I’ve been working for a drawer system in my game, I’m pretty confident that I can do it, but I have stumbled unto some issues :
As my drawer system is in a script, and each and every drawer haves that script, if I would ever want to change it, it’ll make me forced to change EVERY drawer’s script.
My idea was to use a bindable event, but considering the drawer system is on server side, this mean that multiple players can just spam the drawers, and wouldn’t that overwhelm the bindable event?
Also, another reason I wanted to use a bindable event is because I want to use tweening for the animation, but considering I don’t know a lot on optimization, I don’t know if a lot of tweening and localizing it would cause an issue.
I’ve tried to find info about bindable event overwhelming and how I would modify all the scripts more easily but I just can’t find something to help me. Thanks!
Use collection service and proximitypromptservice! basically, use proximitypromptservice (on the client, you might need to send a remote event to the server, but i’m uncertain if you can do it on the server, but i’d imagine you’d need to do it on the client), with proximitypromptservice, you can do PromptTriggered, Now we use collection service to see if the parent of the proximity prompt has the tag (you might need to add more parents, i’m uncertain on the hierarchy of your draw model. might look a little like this:
local CollectionService = game:GetService("CollectionService")
game.ProximityPromptService.PromptTriggered:Connect(function(Prompt, PlayerWhoTriggered)
if CollectionService:HasTag(Prompt.Parent, "Name This your tag name") then
print("Drawed")
end
end)
(you will need to add the tag to every single drawer, but you can multiselect so it’s not that annoying)
Does proximitypromptservice detect every single prompt that happens, even if it’s not for the drawer? If I understand right, we detect if ANY prompt was triggered, we check if the tag is from a drawer, find it and open it? But would this mean I need to make a new tag for each drawer?

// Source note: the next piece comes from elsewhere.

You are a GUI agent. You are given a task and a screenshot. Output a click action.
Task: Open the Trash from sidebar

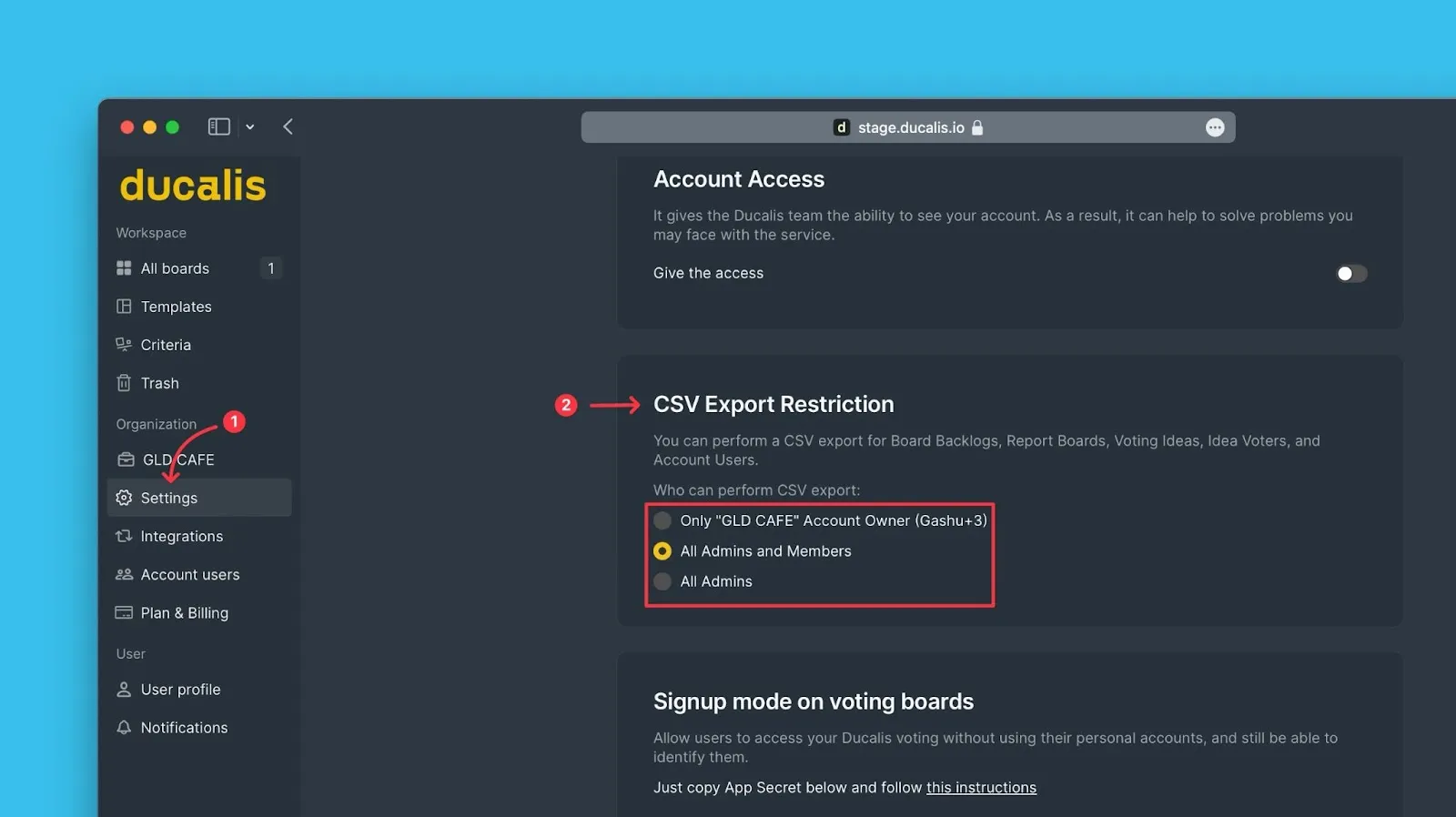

Yeah it does, thats why you add a tag to the drawer so that your script only affects the drawers. Adding a tag to every drawer is a wholeeee lot more efficient than having a separate script in every single drawer. Makes the code very easily editable as well.
if all the drawers do the same thing like moving in and out then you can use the same tag on your drawers. Let’s say some drawers have a coin within them, then you’ll create a new tag for this special type of drawer
I think I understand what issue you are facing. If you are trying to get every drawer, regardless of what it has inside it, you will need to name them “Drawer” then use :GetDescendents() to check if that instance is named “Drawer”
for _, instance in workspace:GetDescendents() do
if instance.Name == "Drawer" then
instance.ProximityPrompt:Connect(function)
If you connect a function at the end of that you can have it handle all the logic, calculations, and tweening, and adding a new drawer is as simple as just calling something else “Drawer”.
@Gloriusjackal this is another way to get all the drawers that way you can keep all the code in one script. I favor the tag system more because that way you wont need to keep all the drawers under a specific name in a specific file location.
You wouldnt make a different tag for every drawer because then if you wanted it to connect the code to each drawer you would have to reference each and every tag. You can put multiple objects under the same tag, that way they will all behave the same way when you connect the code to the tag.
Go watch a youtube video on roblox tags to learn more, especially if you’re a more visual learner
Hi! Both codes work the same way, collection service might be slightly more optimized since it specifically looks for tags rather than names in descendants.
At the same time I, for one time executed codes, I prefer to name Drawer models “Drawer” and use a table to save all the instances to then apply whatever logic I want to them as memorizing tags and having multiple classes of tags such as doors and windows might get confusing if you have a lot of them.
Its just a matter of preference, and at least with what I read through his prompt and the replies it seems he wants an alternative way of doing it without tags, and I gave him that option (since you tend to name model instances anyways)
Nothing wrong with either way just a matter of preference
Thank you so much! This worked, but I have another question about how I made the drawer system : considering it’s not for each and individual drawer the script, the only way to save the previous position of a drawer and if it was opened or not individually for each one was to use attributes
(I can’t use a variable because multiple drawer’s variable would just overlap and I think storing it in an array/table or whatever would just make this more complicated)
ok i think there is a few ways of doing this, 1 would be like having a part in every drawer that position never changes, and it kinda acts like an origin point, and if the drawer is in that, then you know whether to open/close it
i’ve been up for like 20 hours so im really sorry if this isn’t comprehensive , i hope that i got it right tho lmaoaoao; also since it worked you (if you want) should probably mark it as solved!!